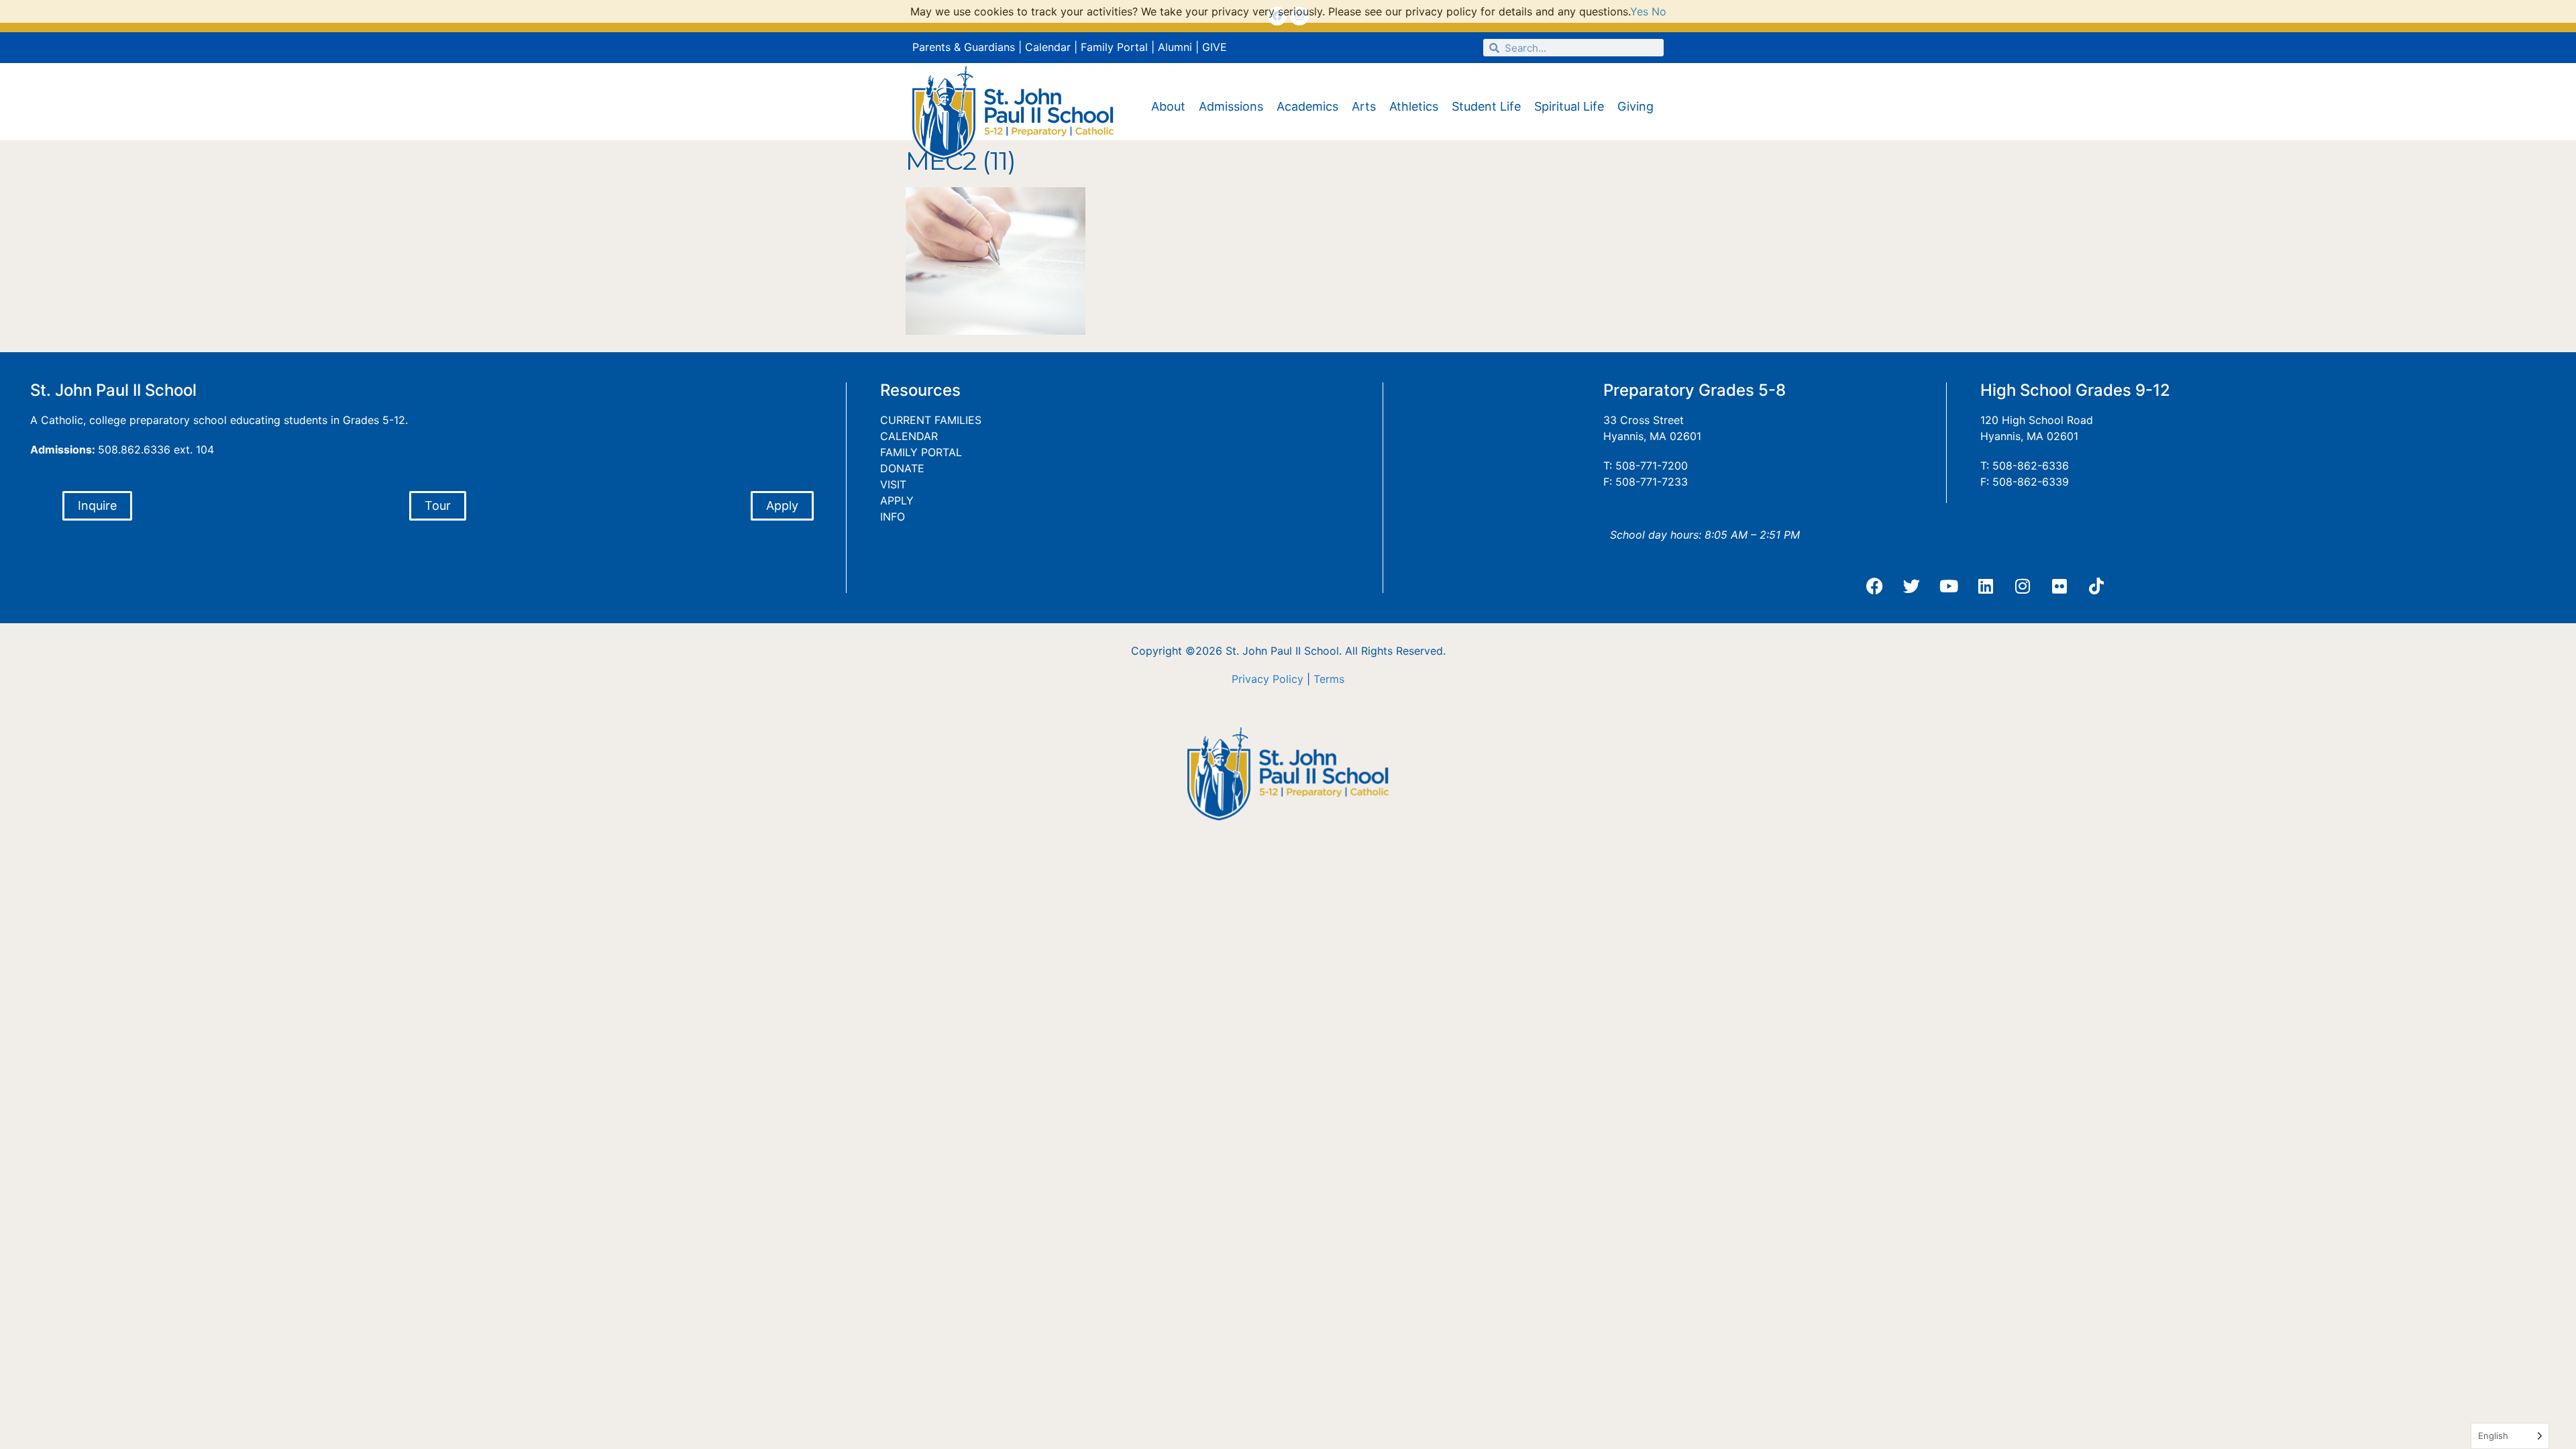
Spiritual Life (1569, 106)
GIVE (1214, 47)
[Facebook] (1875, 586)
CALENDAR (909, 436)
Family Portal (1114, 47)
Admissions (1231, 106)
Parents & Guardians (963, 47)
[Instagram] (2022, 586)
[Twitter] (1912, 586)
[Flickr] (2059, 586)
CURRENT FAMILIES (930, 420)
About (1168, 106)
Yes (1639, 11)
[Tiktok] (2096, 586)
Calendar (1048, 47)
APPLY (897, 500)
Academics (1307, 106)
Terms (1328, 679)
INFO (892, 516)
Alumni (1175, 47)
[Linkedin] (1985, 586)
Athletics (1413, 106)
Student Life (1486, 106)
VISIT (893, 484)
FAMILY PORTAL (921, 452)
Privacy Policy (1267, 679)
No (1659, 11)
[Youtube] (1949, 586)
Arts (1364, 106)
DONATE (902, 468)
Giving (1635, 106)
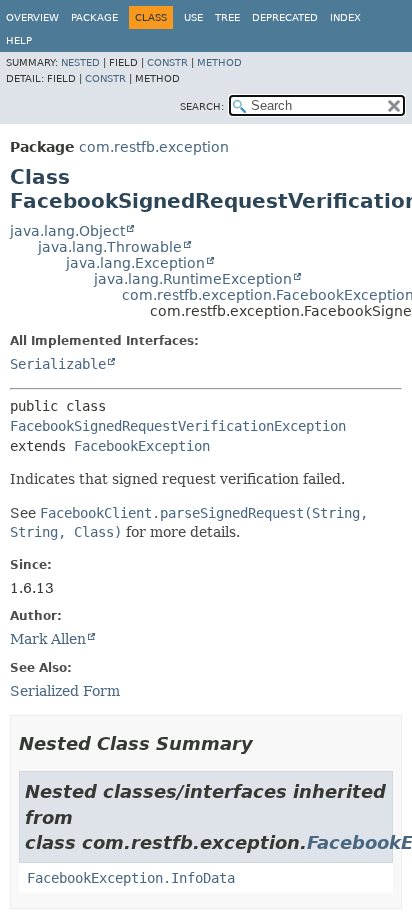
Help (19, 40)
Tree (227, 17)
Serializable (58, 364)
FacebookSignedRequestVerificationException (178, 426)
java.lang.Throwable (110, 247)
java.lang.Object (67, 231)
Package (94, 17)
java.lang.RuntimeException (193, 279)
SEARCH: (202, 106)
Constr (167, 62)
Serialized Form (65, 691)
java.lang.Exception (135, 263)
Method (219, 62)
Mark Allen (48, 639)
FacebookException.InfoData (131, 878)
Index (345, 17)
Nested (80, 62)
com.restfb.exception (154, 147)
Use (193, 17)
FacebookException (142, 446)
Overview (32, 17)
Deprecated (285, 17)
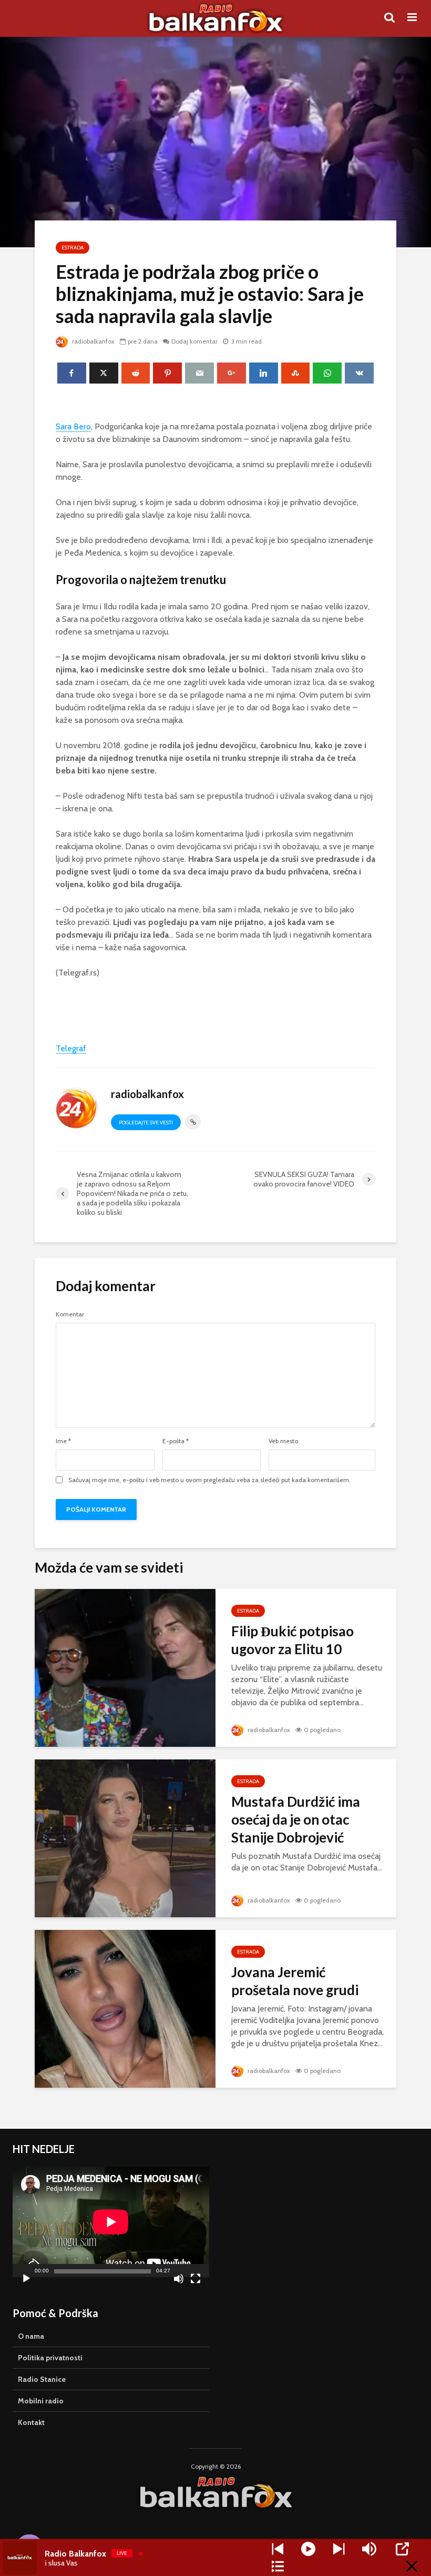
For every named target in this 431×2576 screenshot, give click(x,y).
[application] (111, 2222)
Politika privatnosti (50, 2357)
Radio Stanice (42, 2379)
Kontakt (31, 2422)
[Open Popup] (402, 2549)
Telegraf (71, 1048)
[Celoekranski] (195, 2280)
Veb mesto (283, 1441)
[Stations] (277, 2566)
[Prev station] (338, 2549)
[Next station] (277, 2549)
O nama (31, 2336)
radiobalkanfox (92, 341)
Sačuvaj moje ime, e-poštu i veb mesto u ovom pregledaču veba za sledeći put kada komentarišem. (209, 1480)
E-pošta (175, 1441)
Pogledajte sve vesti (146, 1122)
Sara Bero (73, 426)
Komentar (70, 1314)
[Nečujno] (178, 2280)
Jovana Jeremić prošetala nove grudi (294, 1981)
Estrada (72, 247)
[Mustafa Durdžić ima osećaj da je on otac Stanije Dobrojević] (125, 1838)
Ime (63, 1441)
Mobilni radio (41, 2401)
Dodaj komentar (194, 341)
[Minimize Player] (411, 2566)
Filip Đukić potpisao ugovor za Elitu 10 (292, 1640)
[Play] (308, 2549)
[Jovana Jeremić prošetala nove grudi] (125, 2008)
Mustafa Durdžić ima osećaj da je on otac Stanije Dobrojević (295, 1819)
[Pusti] (26, 2280)
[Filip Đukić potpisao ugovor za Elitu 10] (125, 1667)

_Your goal:_ Quote, please, every line of the material above from its start through the line that has "Student Life (1486, 106)", reproducing the words exactly and dropping any images.

_Reply:_
Spiritual Life (1569, 106)
GIVE (1214, 47)
[Facebook] (1875, 586)
CALENDAR (909, 436)
Family Portal (1114, 47)
Admissions (1231, 106)
Parents & Guardians (963, 47)
[Instagram] (2022, 586)
[Twitter] (1912, 586)
[Flickr] (2059, 586)
CURRENT FAMILIES (930, 420)
About (1168, 106)
Yes (1639, 11)
[Tiktok] (2096, 586)
Calendar (1048, 47)
APPLY (897, 500)
Academics (1307, 106)
Terms (1328, 679)
INFO (892, 516)
Alumni (1175, 47)
[Linkedin] (1985, 586)
Athletics (1413, 106)
Student Life (1486, 106)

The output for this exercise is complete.